Here is the explanation of the scenario:
thd1: DROP TABLE thd2: KILL QUERY thd1
-------------------------------------------------------------------------------------
thd->current_mutex= &LOCK_open;
thd->current_cond= &COND_refresh;
.
. thd->awake()
. pthread_mutex_lock(&mysys_var->mutex);
. ...
. pthread_mutex_lock(mysys_var->current_mutex);
.
DBUG_SYNC_POINT();
thd->current_mutex= &LOCK_user_locks;
thd->current_cond= &ull->cond;
pthread_cond_timedwait(&ull->cond,
&LOCK_user_locks, &abstime);
pthread_mutex_unlock(&LOCK_user_locks);
pthread_mutex_lock(&thd->mysys_var->mutex);
And now, th1 is trying to lock thd->mysys_var->mutex, which is held by thd2, and thd2 is trying to lock LOCK_open, which is held by thd1.
How to repeat:
Apply the following patch to 5.0 code:
--- sql/log_event.cc 2009-03-05 10:10:44 +0000
+++ sql/log_event.cc 2009-03-09 05:20:24 +0000
@@ -1358,6 +1358,8 @@
{
time_t end_time;
+ DBUG_SYNC_POINT("debug_lock.before_query_log_event", 10);
+
if (killed_status_arg == THD::KILLED_NO_VALUE)
killed_status_arg= thd_arg->killed;
error_code=
And then run the following test, it will cause dead lock sometimes:
---------------------------------------------------------------------
source include/master-slave.inc;
CREATE TABLE t1 (a int);
connection master;
SELECT GET_LOCK("debug_lock.before_query_log_event", 10);
connection master1;
let $connection_id= `SELECT CONNECTION_ID()`;
send DROP TABLE t1;
connection master;
eval kill query $connection_id;
SELECT RELEASE_LOCK("debug_lock.before_query_log_event");
connection master1;
reap;
-----------------------------------------------------------------------
Suggested fix:
By looking into the code, the problem is because in mysql_rm_table, it sets thd->current_mutex and thd->current_cond before calling mysql_rm_table_part2. I think one should only set these members right before the thread is about to wait for the condition, and reset it to 0 after been waken up.

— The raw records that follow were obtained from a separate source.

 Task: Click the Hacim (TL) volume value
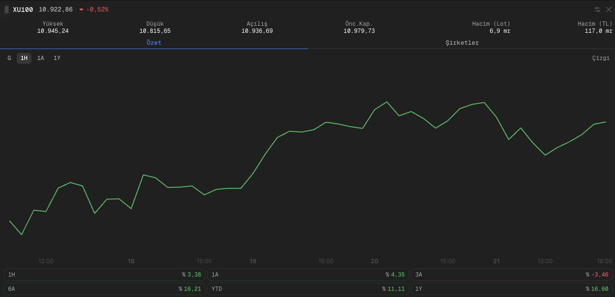(598, 31)
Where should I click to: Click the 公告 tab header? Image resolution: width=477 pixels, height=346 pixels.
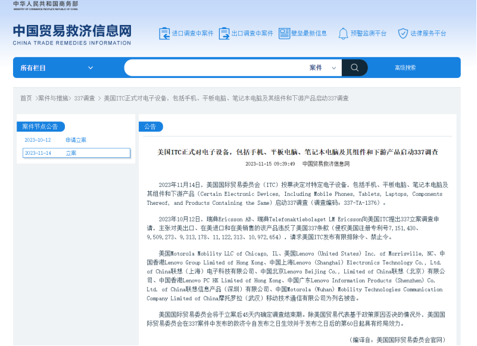[x=150, y=126]
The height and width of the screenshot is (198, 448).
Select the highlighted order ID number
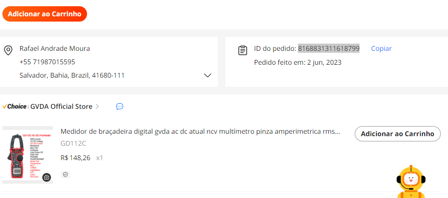pos(329,48)
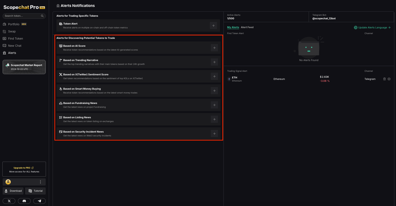396x206 pixels.
Task: Add alert Based on Trending Narrative
Action: click(x=214, y=62)
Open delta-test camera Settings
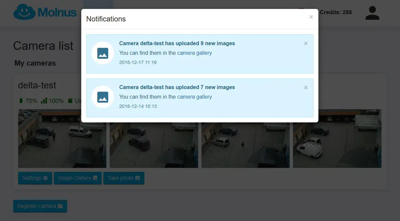The image size is (400, 221). pos(35,178)
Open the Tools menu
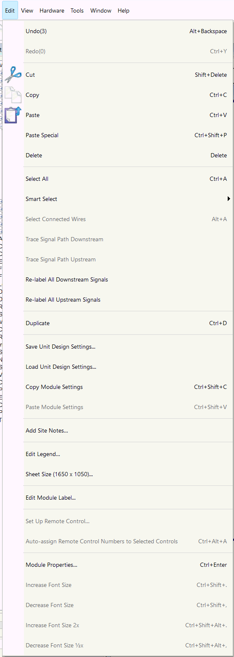This screenshot has height=657, width=234. pyautogui.click(x=77, y=10)
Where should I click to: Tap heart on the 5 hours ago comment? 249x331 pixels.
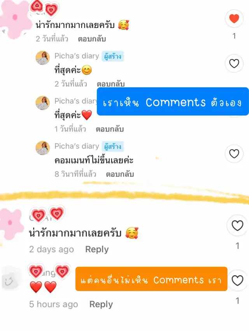237,281
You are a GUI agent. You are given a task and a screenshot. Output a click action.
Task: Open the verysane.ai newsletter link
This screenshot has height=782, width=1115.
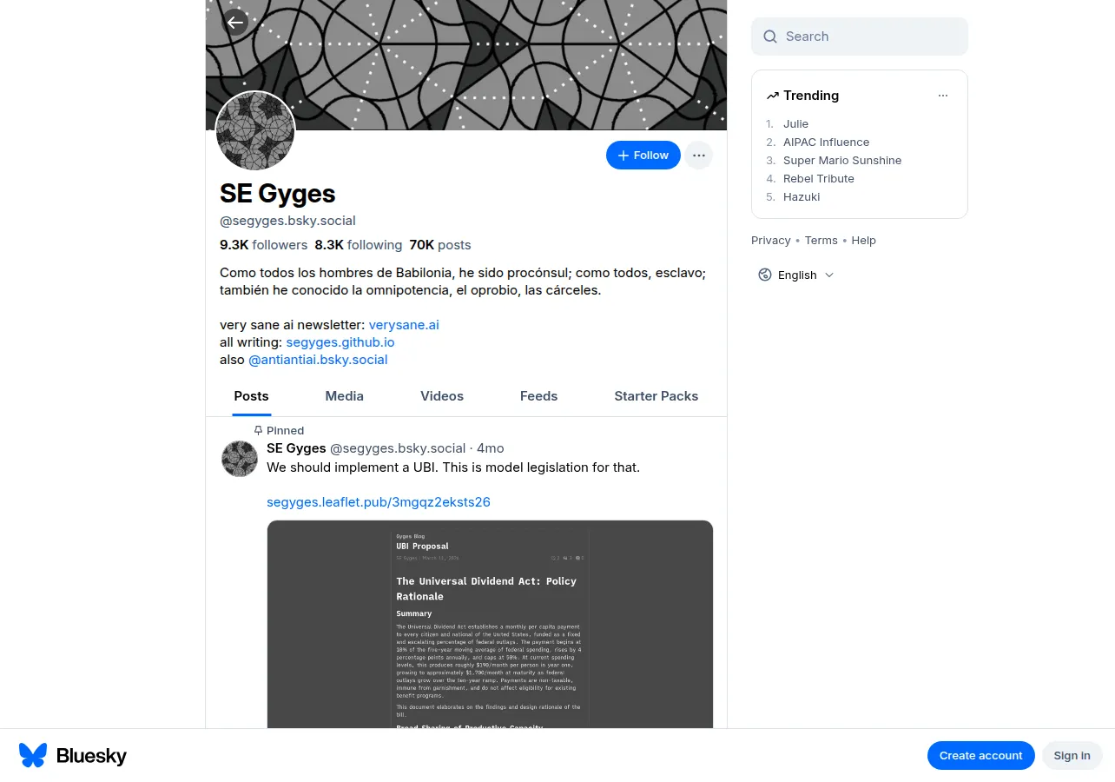click(404, 325)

If some codes in between the set of these members and waiting for the condition also set these members and waiting (as DBUG_SYNC_POINT or other functions that calls thd->enter_cond() does), then KILL this thread will probably to cause a dead lock.
Move setting thd->current_mutex and thd->current_cond to 'remove_table_from_cache' (I am not sure if it is used in other places or not), right before start to waiting, and reset them to 0 after been waken up.